The MLS Players Union released the 2014 salaries for all players. Over the course of the off-season we took our best shot at peering through MLS' opaque salary curtain (with plenty of help from the community). Here's a table of the Union salaries sorted by their estimated salary budget number and a comparison to the prediction. The first column of numbers is 2014 base salary provided by the MLS Players Union. The next column, also provided by the Players Union, is the 2014 guaranteed compensation which includes prorated bonuses among other payments. The third column is the guaranteed compensation estimate we made earlier this year. The fourth column is the current estimated salary budget number (max budget is $3.1M). And the last column was the last projection of that same salary budget.
|Player||2014 Base Salary||2014 Guaranteed Compensation||Projected Guaranteed Compensation||New Projected Budget Number||Prior Projected Budget Number|
|Off Budget Players (estimated)|
|* Prior Projection totals include Jack McInerney who was replaced by Andrew Wenger|
|Salary Budget Number is $3.1M|
|Carlos Valdes not in totals|
|** Homegrown Player|
|^ Generation Adidas player|
|! Designated Player|
Notes & Caveats:
- These observations only reflect information provided by the MLS Players Union and payments made to roster players. Other sources indicate that this is not fully reflective of players expenses for the Union, or any MLS team for that matter. This is the case most notably in 2013 when the Union reportedly were still paying salaries to non-roster players like Freddy Adu and Bakary Soumare.
- Keon Daniel is in these numbers despite his release. It's unclear what the agreement was between Daniel and the Union FO and so I assumed they are still paying all of his salary.
- Carlos Valdes is listed here at $295K but given he has been loaned out. I'm assuming that San Lorenzo de Almagro is paying his full salary and not the Union.
- None of these numbers include transfer fees we can assume were paid for Maurice Edu, Cristian Maidana and Vincent Nogueira. So while it may look like the Union didn't spend much incrementally from these reports, it's safe to assume they invested quite a bit to bring that midfield to PPL Park.
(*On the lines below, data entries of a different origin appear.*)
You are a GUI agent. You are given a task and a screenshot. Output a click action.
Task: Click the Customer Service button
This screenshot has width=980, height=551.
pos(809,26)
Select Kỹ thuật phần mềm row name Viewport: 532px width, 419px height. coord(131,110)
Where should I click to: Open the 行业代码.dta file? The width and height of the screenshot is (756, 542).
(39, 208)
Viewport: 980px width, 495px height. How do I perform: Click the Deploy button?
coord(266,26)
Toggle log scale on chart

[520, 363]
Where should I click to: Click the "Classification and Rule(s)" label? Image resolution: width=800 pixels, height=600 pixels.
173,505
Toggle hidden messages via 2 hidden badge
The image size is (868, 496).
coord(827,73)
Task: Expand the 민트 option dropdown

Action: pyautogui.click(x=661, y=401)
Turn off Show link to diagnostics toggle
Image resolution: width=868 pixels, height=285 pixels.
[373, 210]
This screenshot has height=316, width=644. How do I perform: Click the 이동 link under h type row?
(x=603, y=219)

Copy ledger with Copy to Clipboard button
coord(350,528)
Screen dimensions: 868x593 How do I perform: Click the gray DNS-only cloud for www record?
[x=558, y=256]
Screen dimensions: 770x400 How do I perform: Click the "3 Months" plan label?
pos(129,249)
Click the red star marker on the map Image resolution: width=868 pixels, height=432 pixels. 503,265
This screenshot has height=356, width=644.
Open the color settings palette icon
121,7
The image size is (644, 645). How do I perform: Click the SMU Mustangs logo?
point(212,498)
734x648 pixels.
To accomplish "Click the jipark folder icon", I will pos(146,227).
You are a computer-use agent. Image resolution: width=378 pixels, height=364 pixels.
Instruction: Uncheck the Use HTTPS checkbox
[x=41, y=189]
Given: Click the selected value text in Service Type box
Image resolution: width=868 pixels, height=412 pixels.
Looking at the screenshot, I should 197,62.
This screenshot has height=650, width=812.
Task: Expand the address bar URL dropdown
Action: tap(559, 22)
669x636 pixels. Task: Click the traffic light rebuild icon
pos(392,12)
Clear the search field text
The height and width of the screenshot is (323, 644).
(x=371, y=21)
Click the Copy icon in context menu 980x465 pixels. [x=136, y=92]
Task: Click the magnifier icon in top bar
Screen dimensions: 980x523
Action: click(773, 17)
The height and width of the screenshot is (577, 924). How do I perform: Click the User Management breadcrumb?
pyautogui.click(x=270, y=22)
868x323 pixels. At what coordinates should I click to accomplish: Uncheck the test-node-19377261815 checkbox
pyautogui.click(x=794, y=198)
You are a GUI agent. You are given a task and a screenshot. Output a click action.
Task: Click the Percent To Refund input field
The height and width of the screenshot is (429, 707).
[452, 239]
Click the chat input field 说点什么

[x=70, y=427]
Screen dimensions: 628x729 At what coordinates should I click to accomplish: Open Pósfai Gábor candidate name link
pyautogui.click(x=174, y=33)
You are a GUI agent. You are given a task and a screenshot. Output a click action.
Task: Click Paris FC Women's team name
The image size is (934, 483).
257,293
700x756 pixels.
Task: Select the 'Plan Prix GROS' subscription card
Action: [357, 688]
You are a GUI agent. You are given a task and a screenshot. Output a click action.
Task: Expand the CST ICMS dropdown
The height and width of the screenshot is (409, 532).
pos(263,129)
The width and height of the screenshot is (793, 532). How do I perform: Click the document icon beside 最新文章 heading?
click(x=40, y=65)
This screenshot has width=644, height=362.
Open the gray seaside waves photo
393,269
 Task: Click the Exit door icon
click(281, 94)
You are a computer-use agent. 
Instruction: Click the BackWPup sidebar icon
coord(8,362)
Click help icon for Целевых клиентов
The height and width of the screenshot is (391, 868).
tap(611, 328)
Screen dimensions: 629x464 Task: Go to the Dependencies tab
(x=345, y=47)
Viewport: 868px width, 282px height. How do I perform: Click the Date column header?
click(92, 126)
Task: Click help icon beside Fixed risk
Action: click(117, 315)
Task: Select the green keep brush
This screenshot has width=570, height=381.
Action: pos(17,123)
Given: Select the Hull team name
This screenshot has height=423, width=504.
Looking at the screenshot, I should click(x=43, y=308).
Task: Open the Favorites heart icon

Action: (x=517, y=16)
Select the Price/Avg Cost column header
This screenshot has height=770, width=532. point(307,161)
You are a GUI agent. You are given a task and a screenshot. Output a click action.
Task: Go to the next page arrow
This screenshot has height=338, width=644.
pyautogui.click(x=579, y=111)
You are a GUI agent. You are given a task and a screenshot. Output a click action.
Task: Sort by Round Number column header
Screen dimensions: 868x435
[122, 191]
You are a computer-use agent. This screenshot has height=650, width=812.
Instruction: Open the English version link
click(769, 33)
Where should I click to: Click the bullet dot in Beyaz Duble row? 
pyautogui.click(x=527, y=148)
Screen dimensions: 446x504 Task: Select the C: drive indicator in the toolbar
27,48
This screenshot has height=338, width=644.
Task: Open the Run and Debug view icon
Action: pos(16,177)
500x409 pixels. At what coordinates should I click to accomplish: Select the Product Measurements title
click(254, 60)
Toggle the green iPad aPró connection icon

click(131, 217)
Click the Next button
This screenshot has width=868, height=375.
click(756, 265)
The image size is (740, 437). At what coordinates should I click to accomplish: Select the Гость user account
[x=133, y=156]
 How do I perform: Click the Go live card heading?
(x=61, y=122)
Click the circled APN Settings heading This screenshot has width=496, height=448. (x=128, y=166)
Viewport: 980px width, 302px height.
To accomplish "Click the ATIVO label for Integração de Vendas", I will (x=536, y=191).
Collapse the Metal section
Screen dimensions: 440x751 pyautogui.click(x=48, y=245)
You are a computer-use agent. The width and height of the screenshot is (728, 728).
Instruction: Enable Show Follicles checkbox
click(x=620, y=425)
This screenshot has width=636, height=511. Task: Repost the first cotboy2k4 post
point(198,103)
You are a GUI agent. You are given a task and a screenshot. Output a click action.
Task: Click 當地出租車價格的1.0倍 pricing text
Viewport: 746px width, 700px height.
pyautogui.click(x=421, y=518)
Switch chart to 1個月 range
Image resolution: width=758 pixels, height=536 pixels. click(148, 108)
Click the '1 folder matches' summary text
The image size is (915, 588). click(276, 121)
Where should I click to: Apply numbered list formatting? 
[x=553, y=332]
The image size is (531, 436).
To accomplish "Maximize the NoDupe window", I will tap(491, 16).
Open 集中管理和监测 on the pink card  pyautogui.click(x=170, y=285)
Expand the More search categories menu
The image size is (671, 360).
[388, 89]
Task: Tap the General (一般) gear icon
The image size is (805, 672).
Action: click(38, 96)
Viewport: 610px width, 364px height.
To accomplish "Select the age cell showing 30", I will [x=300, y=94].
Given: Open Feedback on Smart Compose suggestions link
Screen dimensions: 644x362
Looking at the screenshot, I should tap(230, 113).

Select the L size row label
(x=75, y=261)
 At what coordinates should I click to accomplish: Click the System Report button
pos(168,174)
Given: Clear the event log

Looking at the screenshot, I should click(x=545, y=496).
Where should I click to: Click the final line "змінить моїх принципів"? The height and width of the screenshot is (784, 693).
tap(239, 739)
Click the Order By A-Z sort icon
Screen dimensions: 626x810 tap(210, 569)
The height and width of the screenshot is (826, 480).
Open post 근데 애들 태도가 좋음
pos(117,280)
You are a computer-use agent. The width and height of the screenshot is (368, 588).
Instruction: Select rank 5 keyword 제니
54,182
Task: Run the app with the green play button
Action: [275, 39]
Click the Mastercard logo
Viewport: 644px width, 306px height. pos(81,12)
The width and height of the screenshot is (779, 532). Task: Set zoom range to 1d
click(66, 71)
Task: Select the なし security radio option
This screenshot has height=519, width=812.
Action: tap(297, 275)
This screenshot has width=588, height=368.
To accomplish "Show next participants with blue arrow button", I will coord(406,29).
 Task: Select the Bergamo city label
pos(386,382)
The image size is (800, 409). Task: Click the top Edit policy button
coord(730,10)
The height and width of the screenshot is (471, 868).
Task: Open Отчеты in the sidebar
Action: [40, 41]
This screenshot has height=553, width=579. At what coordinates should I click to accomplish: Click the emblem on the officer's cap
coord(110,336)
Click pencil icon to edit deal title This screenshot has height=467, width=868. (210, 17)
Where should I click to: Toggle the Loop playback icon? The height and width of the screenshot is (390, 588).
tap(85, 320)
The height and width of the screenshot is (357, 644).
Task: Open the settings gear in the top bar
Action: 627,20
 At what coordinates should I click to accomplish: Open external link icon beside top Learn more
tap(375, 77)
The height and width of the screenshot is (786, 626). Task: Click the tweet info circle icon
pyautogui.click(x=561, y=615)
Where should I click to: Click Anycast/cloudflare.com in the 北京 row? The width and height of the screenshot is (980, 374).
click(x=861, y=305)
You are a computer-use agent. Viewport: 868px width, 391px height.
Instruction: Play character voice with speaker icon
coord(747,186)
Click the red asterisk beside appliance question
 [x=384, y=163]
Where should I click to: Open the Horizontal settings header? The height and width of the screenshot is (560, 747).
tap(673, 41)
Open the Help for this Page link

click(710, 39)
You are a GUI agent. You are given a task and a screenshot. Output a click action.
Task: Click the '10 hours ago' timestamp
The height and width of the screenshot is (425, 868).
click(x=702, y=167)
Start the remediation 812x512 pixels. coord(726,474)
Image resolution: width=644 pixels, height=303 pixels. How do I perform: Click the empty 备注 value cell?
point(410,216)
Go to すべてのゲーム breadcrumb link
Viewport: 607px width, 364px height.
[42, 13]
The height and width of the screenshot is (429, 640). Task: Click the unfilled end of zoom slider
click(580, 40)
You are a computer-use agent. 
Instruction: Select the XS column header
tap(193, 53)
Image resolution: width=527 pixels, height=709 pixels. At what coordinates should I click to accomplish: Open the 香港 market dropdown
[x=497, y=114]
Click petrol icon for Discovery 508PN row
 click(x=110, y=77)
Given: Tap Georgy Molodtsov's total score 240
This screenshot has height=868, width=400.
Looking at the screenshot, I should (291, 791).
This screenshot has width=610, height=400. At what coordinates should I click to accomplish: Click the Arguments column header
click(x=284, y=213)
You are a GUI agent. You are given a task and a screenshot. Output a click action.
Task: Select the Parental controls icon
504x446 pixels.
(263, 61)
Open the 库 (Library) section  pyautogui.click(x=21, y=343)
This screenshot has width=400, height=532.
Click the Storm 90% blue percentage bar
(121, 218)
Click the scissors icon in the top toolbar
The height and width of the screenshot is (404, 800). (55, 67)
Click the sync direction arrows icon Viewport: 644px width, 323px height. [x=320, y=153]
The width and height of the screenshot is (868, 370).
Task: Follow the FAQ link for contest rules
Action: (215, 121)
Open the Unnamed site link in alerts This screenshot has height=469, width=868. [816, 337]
- The MLS total base salaries increased 21.7% or $18.5 since the last publishing of the numbers. That's a solid off-season of spending given the salary budget number only increased by 5%.
- Total guaranteed compensation for the league reached $115.3M, a 21.1% increase over the end of 2013.
- Not surprisingly, Toronto FC did the bulk of that incremental spending. TFC guaranteed compensation grew from $4.35M to $15.65M and accounted for 61% of the league spending increase.
- Union guaranteed compensation for roster players increased by 8% to $3.94M (not including Valdes)
- Edu's much rumored salary came in at $650K, almost twice as much as the next highest paid player Nogueira at $330K (and yes, I grossly overestimated his salary, but more on that later).
- If you compare just players on the roster both in 2013 and 2014, those players received an average raise of 16%.
- In December, the community voted that Amobi Okugo deserved the biggest raise, receiving 26% of the vote. And the Union FO listened! Ok, probably not, but Amobi still got the biggest percentage raise at 43%.
- Sebastian Le Toux got the biggest raise in terms of dollars earning a $50K raise. Hmmm.
- Next highest raise percentage was Leo Fernandes who jumped 38% to $48.5K. Even with the raise, he still may push Ray Gaddis this year for best bargain.
- I have the Union $85K over the salary budget and that is clearly not right. The trouble is there just isn't enough information to determine precise numbers. You can assume that the Union are under budget, but my guess is not by much. It seems likely they've bought down one of the DPs below the maximum allowed of $387,500 but we'll never know for sure.
- I keep triangulating in my mind three salaries from this full list; those of Nogueira, Edu and Kyle Beckerman from RSL. Edu makes $650K and Nogueira $330K. Beckerman now makes $350K. What can we learn about MLS and their market determinations from these three comparable midfielders? In Beckerman you have loyal MLS citizen and central force of one of the best franchises in MLS. He has almost as many USMNT caps as Edu (35 for Beckerman versus 46 for Edu) and probably has a leg up in reaching Brazil. Edu, 4 years his junior, went the European route and years ago had enough success to earn a shot of the best league in the world. His Stoke City experiment ended in frustration, and he has now returned to the US to revitalize his career. Still Edu played on bigger stages than Beckerman, earning minutes in the UEFA Champions League and World Cup. Then there is Nogueira, a one time captain of a Ligue 1 team and excellent midfielder himself. Personally, I would have thought his European pedigree and success at that level would have him be the highest paid of the three. Is there a premium paid for American players who make it to Europe only to return home? Edu's salary would indicate so. Nogueira did not earn a Europe premium salary but he is largely unknown in the US. Beckerman, while a major player on the US stage, has never gotten the call to Europe - or perhaps he just never sought it out. None of these players are goal scorers, so none command the money to be paid at the top of the league. Still, it's interesting to look at how the careers of three midfielders are valued differently by MLS.